─── DATA IN THIS EXERCISE ───

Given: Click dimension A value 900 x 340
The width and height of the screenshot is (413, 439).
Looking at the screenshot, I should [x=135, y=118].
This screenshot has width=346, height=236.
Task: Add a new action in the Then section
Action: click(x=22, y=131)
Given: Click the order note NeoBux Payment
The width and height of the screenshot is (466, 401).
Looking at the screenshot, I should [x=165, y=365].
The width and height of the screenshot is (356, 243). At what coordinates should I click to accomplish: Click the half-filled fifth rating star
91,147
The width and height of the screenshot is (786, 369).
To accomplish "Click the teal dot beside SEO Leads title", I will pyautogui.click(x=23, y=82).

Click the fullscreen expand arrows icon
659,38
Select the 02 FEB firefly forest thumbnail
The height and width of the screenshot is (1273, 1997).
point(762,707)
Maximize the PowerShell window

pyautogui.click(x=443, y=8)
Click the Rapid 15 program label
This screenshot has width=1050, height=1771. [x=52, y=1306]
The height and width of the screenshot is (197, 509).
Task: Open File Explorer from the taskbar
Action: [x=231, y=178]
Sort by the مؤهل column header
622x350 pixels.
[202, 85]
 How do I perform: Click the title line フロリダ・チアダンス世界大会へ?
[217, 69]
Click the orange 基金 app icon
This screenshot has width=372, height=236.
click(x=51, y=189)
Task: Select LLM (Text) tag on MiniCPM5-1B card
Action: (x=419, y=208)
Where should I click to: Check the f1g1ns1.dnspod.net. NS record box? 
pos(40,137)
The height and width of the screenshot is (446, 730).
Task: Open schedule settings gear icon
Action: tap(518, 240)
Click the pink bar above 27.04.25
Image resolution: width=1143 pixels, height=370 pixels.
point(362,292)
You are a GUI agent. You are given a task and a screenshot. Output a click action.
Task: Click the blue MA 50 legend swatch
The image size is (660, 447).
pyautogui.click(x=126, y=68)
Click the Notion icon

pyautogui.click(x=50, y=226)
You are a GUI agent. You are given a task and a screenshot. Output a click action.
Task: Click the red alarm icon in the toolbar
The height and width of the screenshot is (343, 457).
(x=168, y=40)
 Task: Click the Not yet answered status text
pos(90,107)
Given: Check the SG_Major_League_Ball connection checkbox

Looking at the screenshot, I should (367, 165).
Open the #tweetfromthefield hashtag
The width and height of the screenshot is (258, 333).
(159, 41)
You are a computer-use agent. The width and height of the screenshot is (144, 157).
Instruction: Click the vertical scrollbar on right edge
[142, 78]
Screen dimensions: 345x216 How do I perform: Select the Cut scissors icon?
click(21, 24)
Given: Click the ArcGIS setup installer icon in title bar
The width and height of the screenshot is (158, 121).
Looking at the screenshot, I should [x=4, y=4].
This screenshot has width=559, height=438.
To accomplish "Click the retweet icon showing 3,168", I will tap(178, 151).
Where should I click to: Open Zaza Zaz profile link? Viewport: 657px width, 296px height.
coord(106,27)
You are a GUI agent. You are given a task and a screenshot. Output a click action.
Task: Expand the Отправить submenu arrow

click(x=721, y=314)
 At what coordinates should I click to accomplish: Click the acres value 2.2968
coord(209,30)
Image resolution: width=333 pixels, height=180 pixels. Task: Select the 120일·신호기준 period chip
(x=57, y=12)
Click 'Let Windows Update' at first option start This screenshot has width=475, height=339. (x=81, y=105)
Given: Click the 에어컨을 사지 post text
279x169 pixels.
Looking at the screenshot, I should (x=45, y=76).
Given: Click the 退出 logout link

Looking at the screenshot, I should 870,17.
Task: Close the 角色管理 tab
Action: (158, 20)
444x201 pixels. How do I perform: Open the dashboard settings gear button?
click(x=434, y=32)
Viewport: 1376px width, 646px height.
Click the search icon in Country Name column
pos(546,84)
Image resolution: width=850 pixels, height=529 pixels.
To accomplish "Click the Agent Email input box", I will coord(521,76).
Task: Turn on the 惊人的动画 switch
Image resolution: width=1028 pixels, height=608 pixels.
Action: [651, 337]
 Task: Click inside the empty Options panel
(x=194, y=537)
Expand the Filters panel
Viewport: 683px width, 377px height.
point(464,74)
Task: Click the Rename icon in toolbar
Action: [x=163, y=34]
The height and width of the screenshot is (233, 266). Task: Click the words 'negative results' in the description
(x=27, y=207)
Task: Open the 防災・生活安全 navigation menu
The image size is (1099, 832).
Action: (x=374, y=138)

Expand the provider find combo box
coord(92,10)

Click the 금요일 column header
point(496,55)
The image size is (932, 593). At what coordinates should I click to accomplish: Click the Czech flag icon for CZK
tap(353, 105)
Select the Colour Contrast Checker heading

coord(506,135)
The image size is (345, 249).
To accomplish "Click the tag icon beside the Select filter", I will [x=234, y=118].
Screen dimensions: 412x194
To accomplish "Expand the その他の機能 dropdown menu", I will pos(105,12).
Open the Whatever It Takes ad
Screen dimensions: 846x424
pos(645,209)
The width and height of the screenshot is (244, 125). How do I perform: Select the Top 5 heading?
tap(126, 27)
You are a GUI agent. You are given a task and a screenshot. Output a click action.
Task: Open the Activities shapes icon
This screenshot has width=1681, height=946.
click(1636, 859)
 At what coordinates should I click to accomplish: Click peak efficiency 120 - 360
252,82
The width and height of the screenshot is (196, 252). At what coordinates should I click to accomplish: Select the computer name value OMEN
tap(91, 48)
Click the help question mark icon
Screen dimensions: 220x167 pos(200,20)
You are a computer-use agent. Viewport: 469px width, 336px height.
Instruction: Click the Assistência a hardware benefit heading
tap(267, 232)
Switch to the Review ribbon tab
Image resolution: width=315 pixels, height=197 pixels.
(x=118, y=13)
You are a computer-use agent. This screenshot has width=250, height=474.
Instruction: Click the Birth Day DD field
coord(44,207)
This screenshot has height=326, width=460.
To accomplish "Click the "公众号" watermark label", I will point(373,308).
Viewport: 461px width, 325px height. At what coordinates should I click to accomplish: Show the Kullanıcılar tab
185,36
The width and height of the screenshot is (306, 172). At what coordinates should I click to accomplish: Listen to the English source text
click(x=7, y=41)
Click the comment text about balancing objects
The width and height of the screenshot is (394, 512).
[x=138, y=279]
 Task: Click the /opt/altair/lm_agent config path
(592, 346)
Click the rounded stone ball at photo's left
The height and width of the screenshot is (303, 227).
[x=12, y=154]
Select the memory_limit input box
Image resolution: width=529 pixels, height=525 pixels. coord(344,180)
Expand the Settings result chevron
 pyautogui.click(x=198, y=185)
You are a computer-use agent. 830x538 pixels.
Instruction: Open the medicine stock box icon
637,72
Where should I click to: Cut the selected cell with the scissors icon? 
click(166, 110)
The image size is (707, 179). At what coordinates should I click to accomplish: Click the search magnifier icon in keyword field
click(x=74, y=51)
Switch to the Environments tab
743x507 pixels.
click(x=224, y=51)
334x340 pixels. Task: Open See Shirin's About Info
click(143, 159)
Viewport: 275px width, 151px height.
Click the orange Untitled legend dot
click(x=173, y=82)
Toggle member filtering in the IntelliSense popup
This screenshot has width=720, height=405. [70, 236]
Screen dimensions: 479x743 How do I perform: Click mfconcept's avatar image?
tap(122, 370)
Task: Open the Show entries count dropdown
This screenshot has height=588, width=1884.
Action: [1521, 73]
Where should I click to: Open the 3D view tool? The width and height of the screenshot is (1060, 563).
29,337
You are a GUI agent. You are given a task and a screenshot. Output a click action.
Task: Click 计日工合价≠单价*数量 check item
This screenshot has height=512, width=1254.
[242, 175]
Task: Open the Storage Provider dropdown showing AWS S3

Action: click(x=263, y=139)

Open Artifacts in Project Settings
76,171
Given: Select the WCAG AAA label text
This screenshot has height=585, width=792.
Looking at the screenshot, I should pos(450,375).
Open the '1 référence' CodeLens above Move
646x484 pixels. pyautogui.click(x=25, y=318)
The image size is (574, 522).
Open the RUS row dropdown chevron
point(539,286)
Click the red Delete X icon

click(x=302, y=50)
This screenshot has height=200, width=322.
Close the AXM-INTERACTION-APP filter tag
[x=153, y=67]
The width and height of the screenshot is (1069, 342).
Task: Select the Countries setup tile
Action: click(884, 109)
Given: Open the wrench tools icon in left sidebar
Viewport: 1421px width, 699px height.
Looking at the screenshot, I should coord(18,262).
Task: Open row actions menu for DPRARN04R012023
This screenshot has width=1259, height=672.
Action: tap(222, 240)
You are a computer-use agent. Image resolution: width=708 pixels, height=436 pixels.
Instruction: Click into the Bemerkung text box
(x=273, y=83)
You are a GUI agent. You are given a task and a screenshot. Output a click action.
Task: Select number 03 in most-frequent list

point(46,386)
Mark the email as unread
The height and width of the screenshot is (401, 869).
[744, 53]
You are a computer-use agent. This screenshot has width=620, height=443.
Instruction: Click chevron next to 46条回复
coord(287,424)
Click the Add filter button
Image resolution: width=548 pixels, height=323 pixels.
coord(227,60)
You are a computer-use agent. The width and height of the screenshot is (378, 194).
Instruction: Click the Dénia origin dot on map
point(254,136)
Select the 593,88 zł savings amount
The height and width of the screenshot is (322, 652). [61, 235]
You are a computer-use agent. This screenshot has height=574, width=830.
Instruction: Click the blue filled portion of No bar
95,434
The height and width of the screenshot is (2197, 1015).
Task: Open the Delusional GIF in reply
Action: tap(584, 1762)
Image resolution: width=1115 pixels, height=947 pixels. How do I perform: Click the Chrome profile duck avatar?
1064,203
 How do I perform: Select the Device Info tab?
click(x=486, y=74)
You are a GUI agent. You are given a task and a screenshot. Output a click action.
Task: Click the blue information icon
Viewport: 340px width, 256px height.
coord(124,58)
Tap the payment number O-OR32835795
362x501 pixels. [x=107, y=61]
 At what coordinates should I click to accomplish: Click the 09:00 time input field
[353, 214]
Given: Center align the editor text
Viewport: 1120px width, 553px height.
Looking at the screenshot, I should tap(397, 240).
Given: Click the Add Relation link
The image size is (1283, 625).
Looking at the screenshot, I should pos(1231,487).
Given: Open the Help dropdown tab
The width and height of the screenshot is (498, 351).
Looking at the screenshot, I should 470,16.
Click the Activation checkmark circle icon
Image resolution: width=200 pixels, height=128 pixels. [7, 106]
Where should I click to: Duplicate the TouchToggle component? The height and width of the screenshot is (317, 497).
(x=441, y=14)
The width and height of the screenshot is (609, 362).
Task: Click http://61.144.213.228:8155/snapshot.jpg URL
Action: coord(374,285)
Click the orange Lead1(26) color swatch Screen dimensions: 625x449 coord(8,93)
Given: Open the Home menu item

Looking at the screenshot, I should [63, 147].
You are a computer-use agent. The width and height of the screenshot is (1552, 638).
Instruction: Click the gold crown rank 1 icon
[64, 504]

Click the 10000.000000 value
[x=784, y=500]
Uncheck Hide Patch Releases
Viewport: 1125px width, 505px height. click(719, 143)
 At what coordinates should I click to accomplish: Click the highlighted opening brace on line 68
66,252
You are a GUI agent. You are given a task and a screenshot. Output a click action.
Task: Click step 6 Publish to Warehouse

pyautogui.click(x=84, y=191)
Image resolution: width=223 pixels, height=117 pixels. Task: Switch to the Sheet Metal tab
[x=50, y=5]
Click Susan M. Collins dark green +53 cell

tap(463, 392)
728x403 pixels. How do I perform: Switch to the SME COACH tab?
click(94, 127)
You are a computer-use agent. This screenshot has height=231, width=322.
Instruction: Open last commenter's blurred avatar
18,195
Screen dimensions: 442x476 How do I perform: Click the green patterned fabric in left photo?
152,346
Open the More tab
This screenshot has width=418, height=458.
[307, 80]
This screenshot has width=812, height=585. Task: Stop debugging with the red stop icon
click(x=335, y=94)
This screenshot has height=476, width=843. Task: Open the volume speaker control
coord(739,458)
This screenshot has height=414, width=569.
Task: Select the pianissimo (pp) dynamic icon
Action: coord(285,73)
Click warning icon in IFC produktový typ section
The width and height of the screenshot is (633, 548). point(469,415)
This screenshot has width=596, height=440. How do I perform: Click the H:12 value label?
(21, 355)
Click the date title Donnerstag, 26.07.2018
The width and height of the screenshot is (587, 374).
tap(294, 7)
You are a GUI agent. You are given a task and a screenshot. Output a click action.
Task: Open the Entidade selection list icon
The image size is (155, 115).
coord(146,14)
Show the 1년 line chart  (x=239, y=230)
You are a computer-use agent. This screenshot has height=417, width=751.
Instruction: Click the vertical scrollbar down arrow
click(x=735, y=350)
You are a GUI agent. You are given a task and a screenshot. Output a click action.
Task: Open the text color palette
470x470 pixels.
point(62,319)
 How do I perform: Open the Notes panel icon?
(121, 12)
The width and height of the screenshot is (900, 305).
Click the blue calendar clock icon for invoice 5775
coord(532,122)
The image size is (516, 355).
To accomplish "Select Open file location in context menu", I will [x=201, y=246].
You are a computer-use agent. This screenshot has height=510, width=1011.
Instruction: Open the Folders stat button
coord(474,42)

───

WHAT YOU NEED TO DO:
Copy the records above exactly, beginning at the line that contains "Image resolution: width=315" and stopping after the line that contains "Task: Click 计日工合价≠单价*数量 check item".

SOLUTION BELOW:
Image resolution: width=315 pixels, height=197 pixels.
(x=118, y=13)
You are a computer-use agent. This screenshot has width=250, height=474.
Instruction: Click the Birth Day DD field
coord(44,207)
This screenshot has height=326, width=460.
To accomplish "Click the "公众号" watermark label", I will point(373,308).
Viewport: 461px width, 325px height. At what coordinates should I click to accomplish: Show the Kullanıcılar tab
185,36
The width and height of the screenshot is (306, 172). At what coordinates should I click to accomplish: Listen to the English source text
click(x=7, y=41)
Click the comment text about balancing objects
The width and height of the screenshot is (394, 512).
[x=138, y=279]
 Task: Click the /opt/altair/lm_agent config path
(592, 346)
Click the rounded stone ball at photo's left
The height and width of the screenshot is (303, 227).
[x=12, y=154]
Select the memory_limit input box
Image resolution: width=529 pixels, height=525 pixels. coord(344,180)
Expand the Settings result chevron
 pyautogui.click(x=198, y=185)
You are a computer-use agent. 830x538 pixels.
Instruction: Open the medicine stock box icon
637,72
Where should I click to: Cut the selected cell with the scissors icon? 
click(166, 110)
The image size is (707, 179). At what coordinates should I click to accomplish: Click the search magnifier icon in keyword field
click(x=74, y=51)
Switch to the Environments tab
743x507 pixels.
click(x=224, y=51)
334x340 pixels. Task: Open See Shirin's About Info
click(143, 159)
Viewport: 275px width, 151px height.
Click the orange Untitled legend dot
click(x=173, y=82)
Toggle member filtering in the IntelliSense popup
This screenshot has width=720, height=405. [70, 236]
Screen dimensions: 479x743 How do I perform: Click mfconcept's avatar image?
tap(122, 370)
Task: Open the Show entries count dropdown
This screenshot has height=588, width=1884.
Action: [1521, 73]
Where should I click to: Open the 3D view tool? The width and height of the screenshot is (1060, 563).
29,337
You are a GUI agent. You are given a task and a screenshot. Output a click action.
Task: Click 计日工合价≠单价*数量 check item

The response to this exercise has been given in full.